Rick et Jane Groenewegen tentent de rescaper un remorqueur historique.
Le remorqueur Radium Dew serait un des rares vestiges maritimes de la Guerre froide dans l’Arctique. Jane et Rick Groenewegen, de Hay River, cherchent un appui financier pour mettre en valeur son caractère historique, qui reflète aussi l’identité de la municipalité du Slave Sud.
Selon le site Internet Nauticapedia, le Radium Dew a été construit en 1955 à Vancouver par la firme Allied Shipbuilders.
C’est le gouvernement américain qui l’a payé, explique l’ancienne députée de Hay River Sud Jane Groenewegen, qui ajoute que tous les bateaux de cette génération comportaient le mot « Radium » dans leur nom.
Le Radium Dew empruntait le Mackenzie en partant de Hay River pour naviguer jusqu’à l’ile Herschel, dans la mer de Beaufort et, vers l’Est, jusqu’à la mer de Barents.
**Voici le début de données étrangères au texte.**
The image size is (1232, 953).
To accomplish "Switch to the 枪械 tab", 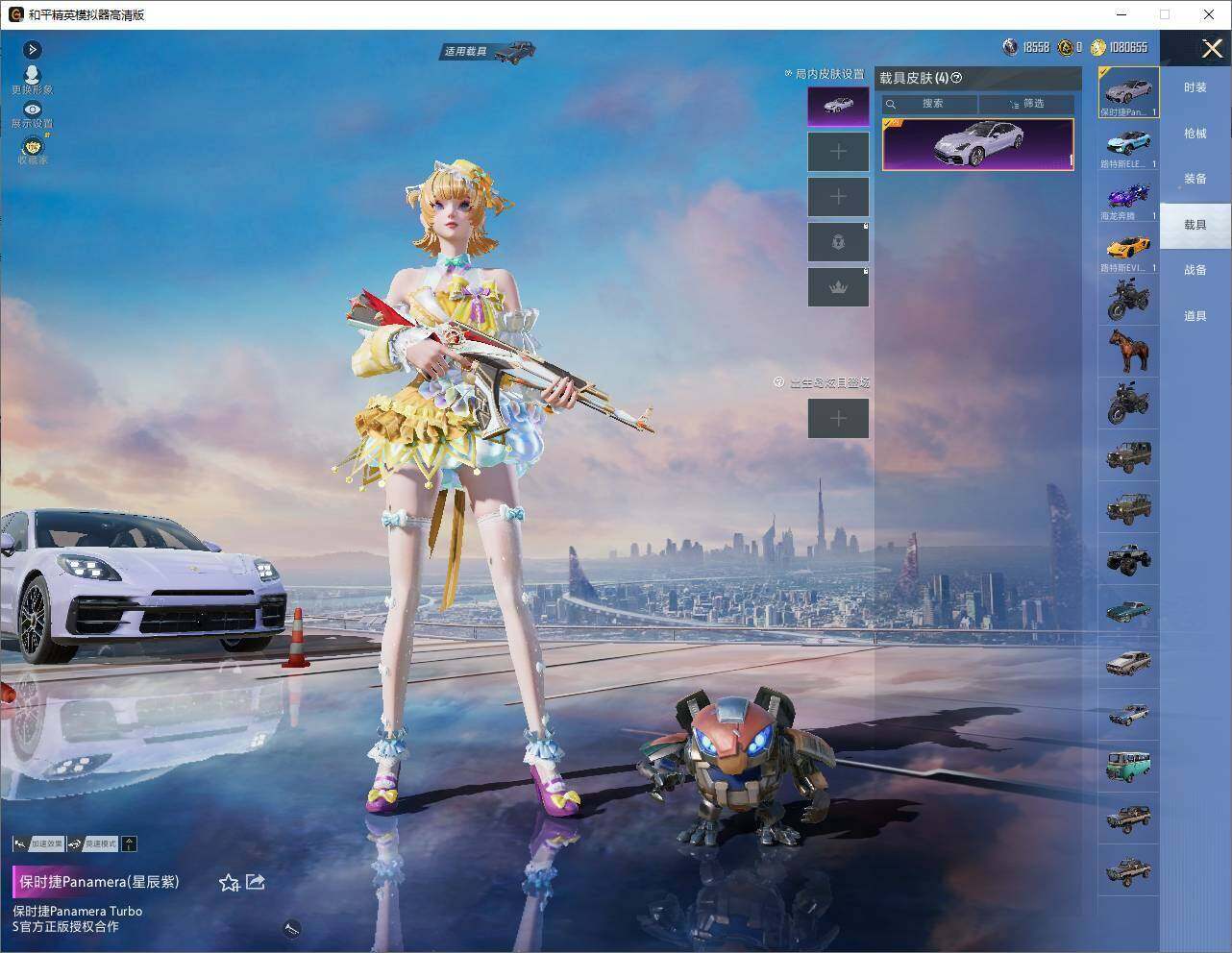I will coord(1195,134).
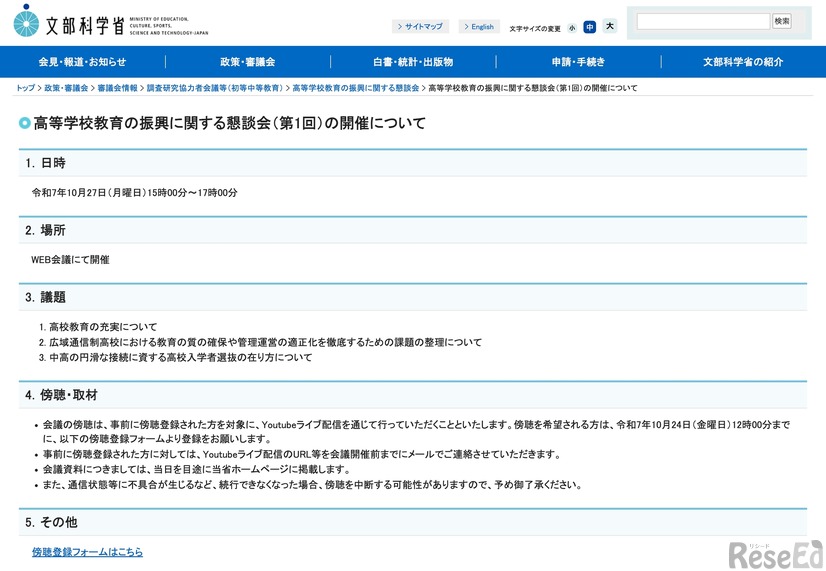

Il tirait des barges contenant pétrole et vivres pour alimenter le personnel du réseau d’alerte avancée [ligne DEW], cette chaine arctique de stations radars qui devait prévenir les attaques du bloc communiste.
Tombé en désuétude à la fin des années 80, le Réseau a été remplacé par le Système d’alerte du Nord. Le bateau, lui, a cessé d’opérer au milieu des années 70.
De l’Ouest au Nord
Rick Groenewegen est un ingénieur maritime qui a pris sa retraite en 2010 et est intarissable sur les aspects historiques et techniques de sa profession. Il raconte que le bateau a été transporté en pièces de Vancouver jusqu’à Fort McMurray.
Une fois assemblé, il a navigué jusqu’à Hay River, avec un passage hors de l’eau entre Fort Fitzgerald et le lieudit Bell Rock, en aval de Fort Smith, pour notamment éviter les rapides de la rivière Slave.
« Il y a environ 10 ans, rappelle M. Groenewegen, la Northern Transportation Company (NTCL), qui possédait le Radium Dew, a voulu prouver qu’elle pouvait transporter des barges dans les deux sens du courant. » Ce qu’ils ont fait, de Hay River jusqu’à Fort McMurray, utilisant un vieux camion et une remorque pour le passage hors de l’eau.
Rick et Jane Groenewen ont racheté le bateau de la NTCL en 1985 pour la somme de 12 000 $. Ils ont ensuite ajouté 8000 $ pour la peinture, puis 26 000 $ pour le faire transporter sur le bord du fleuve en cale sèche.
Il est actuellement sur le chantier naval de Hay River. À cause d’un trou dans la coque, il a failli couler lors d’une inondation il y a quelques années.
Quoi faire ?
« Il ne reste plus beaucoup de bateaux comme ça, explique Rick Groenewegen. Il y en a d’autres ici, mais ils planifient de les démonter. »
Il y a une certaine circulation à Hay River, avance-t-il, et le bateau a une valeur historique.
Le couple n’a pas d’idée précise de préservation; il est un peu à la merci d’une aide extérieure pour développer un projet. Or, ni le gouvernement ténois, ni la municipalité de Hay River, ni la Hay River Museum Society ne se sont montrés intéressés. Le ministère du Patrimoine canadien étudiera les possibilités d’investissement.
L’option de remettre à flot le Radium Dew serait trop onéreuse, estime l’ingénieur maritime. Le bateau pourrait rester en cale sèche sur son site actuel ou être transporté plus loin.
Autrement, le Radium Dew pourrait être transformé en restaurant, être utilisé pour un camp pour la jeunesse, ou plus simplement devenir un lieu de visites guidées.